How much of the Woods story should be about his relationship with his family, his treatment, his off-the-links life? Should the emphasis be on the effects on his golf game and the business of golf, leaving the personal issues to the periphery?
Let me assure you that no media member today is allowed to take that tack. The more titillating the tale, the more demand is made on the reporter to get it all.
That’s where the PR firms come in. They fight from the other side and try to minimize the titillation and make the story go away as fast as possible, answering as few questions as possible.
Complicating the matter in terms of delving into the issues is the dwindling number of reporters available to chase the story. All sports (and news) outlets have cut personnel and those who work the beats have fewer resources and less time to investigate.

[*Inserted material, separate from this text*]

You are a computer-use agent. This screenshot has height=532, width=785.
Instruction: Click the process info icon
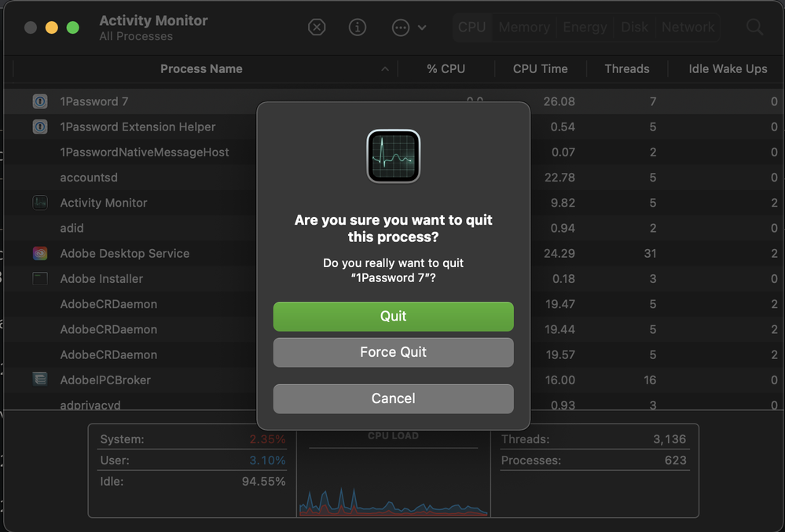pyautogui.click(x=358, y=28)
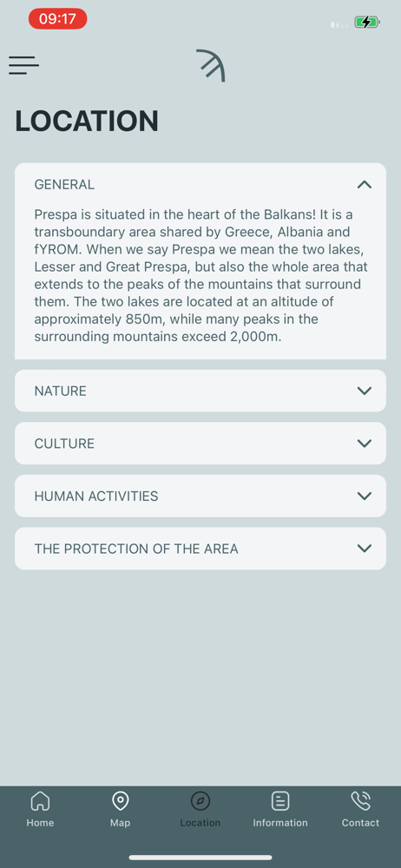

PR firms and athletes know this, so if they can just delay answering questions and avoid the media, there will be another story that will overtake theirs.
Additionally, as the independent media outlets make cuts, they are being replaced by reporters who file daily stories on league sites (MLB.com is an example).
The sports leagues say they do not control the content of such stories. MLB notes at the end of such stories that they are “not subject to the approval of MLB or its clubs.”
There is in the First Amendment free speech lexicon the term “chilling effect.” Does the very nature of who’s signing the check affect the content?
Most distressing is the question is this what the public wants? Are we content to call traffic accidents and robbery videos the news?
Do managed athlete forums constitute sports journalism?